:: Problem description ::
Search the records that follow and extract every line containing the string "label".

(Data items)

Segment Open

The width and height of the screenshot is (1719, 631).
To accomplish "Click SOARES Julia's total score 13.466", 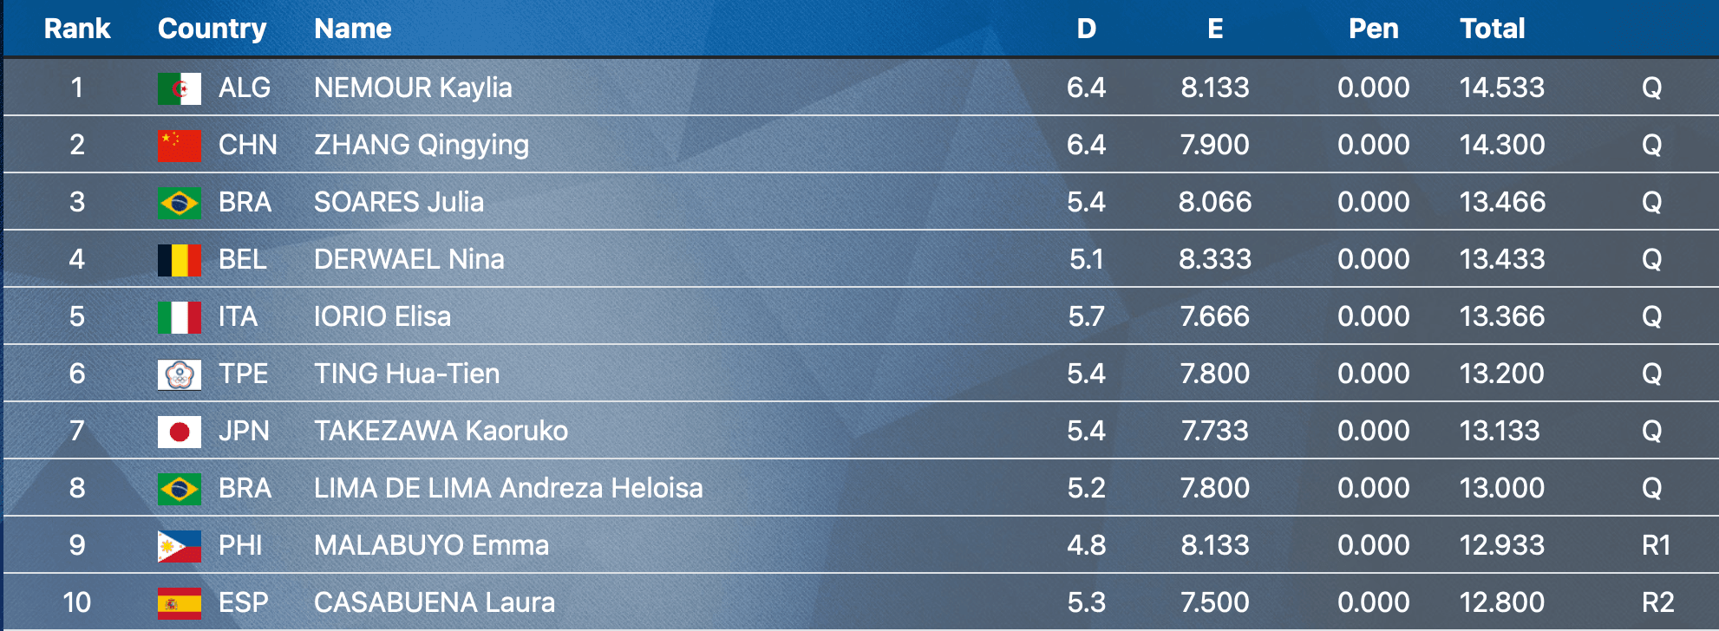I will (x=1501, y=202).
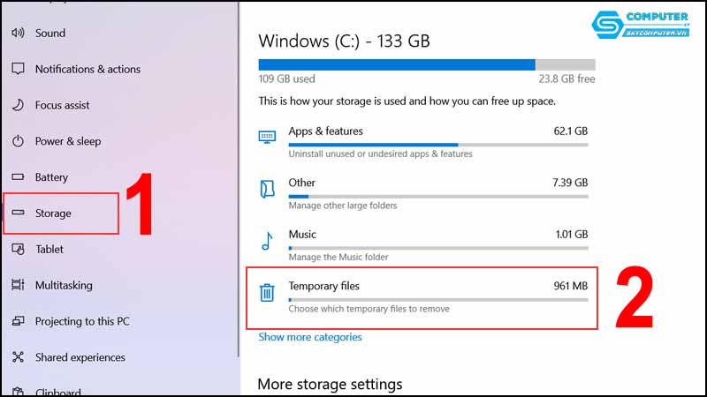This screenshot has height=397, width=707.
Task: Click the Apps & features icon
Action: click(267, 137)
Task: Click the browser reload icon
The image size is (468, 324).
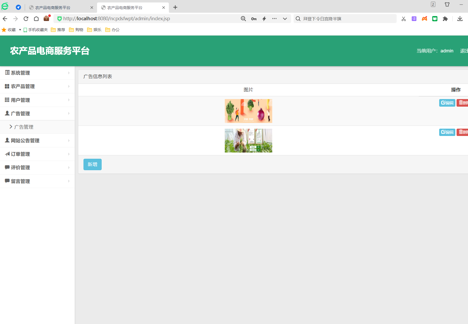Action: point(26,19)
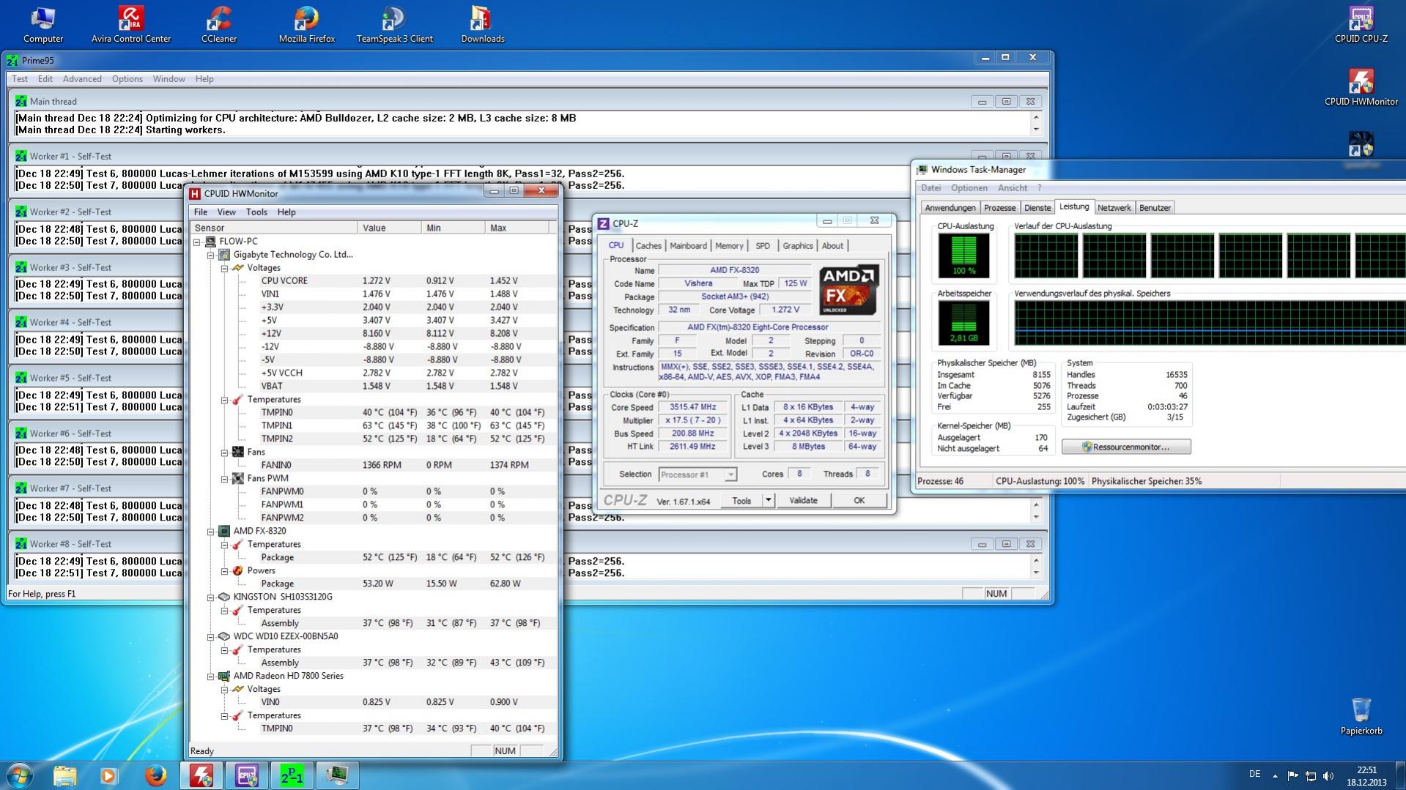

Segment Closed
Segment Open

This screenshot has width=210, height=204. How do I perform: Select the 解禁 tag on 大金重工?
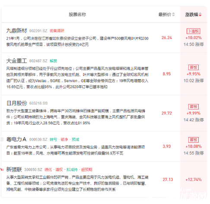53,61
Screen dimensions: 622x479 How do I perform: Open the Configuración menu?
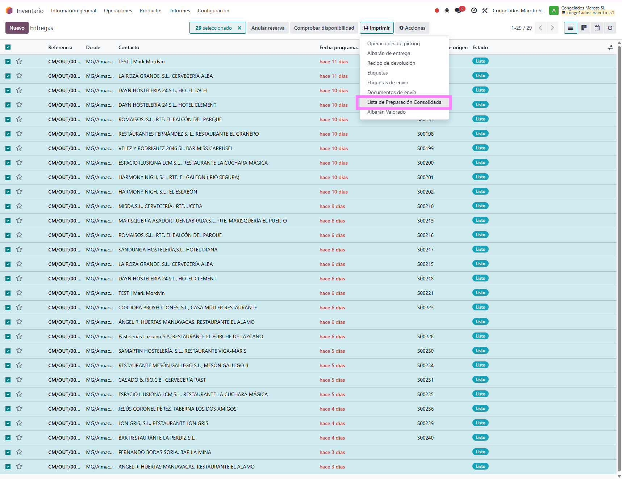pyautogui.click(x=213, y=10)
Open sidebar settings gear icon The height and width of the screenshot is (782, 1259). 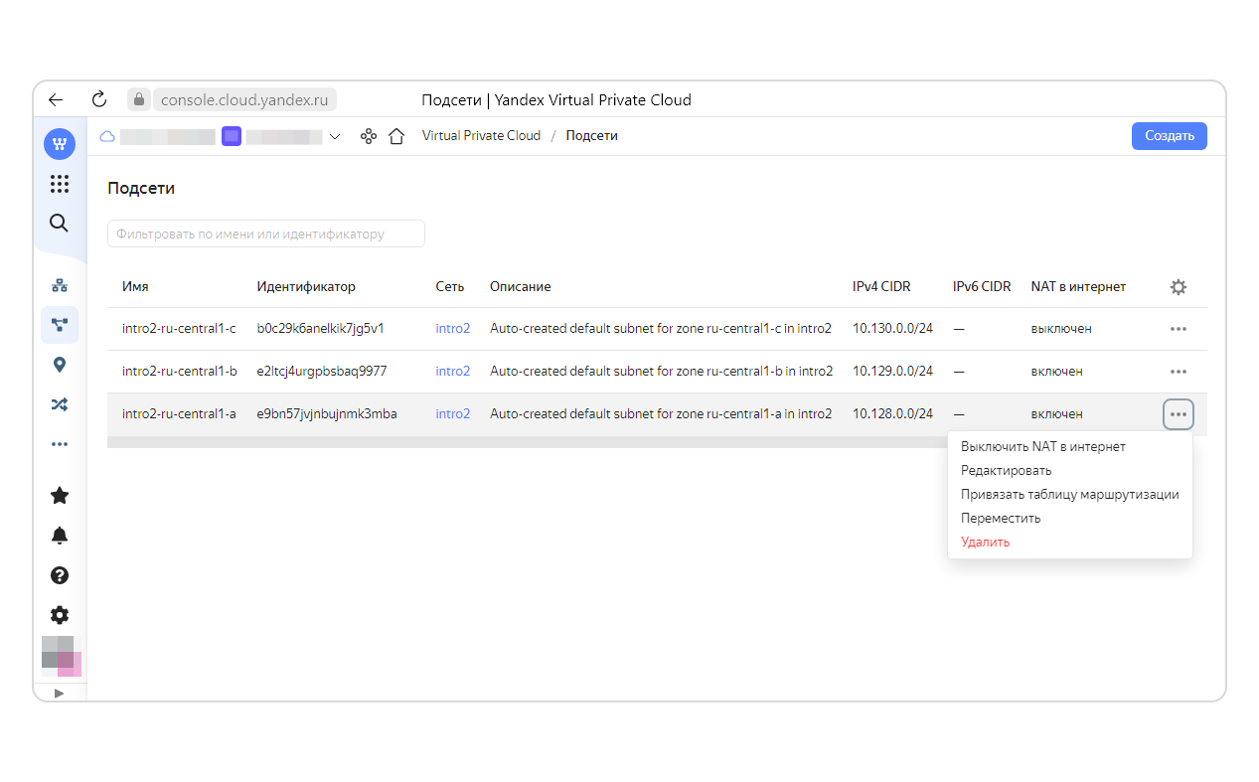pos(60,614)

Segment Closed
Segment Open

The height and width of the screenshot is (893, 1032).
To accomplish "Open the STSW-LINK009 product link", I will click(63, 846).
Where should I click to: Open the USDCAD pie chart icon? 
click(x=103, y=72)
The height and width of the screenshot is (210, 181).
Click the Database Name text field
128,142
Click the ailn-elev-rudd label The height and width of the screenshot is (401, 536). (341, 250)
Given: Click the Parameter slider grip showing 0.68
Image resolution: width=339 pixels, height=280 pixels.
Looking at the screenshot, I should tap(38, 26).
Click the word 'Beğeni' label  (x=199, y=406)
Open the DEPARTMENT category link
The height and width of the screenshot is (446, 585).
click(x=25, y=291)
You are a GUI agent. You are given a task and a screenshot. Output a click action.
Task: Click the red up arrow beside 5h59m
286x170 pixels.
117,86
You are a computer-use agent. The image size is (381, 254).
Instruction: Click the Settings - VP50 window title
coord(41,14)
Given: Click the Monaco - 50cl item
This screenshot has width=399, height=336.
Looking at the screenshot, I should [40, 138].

Segment Closed

:: Result for this task ::
Click the ailn-elev-rudd label The height and width of the screenshot is (401, 536). (341, 250)
Click the word 'Beğeni' label  (x=199, y=406)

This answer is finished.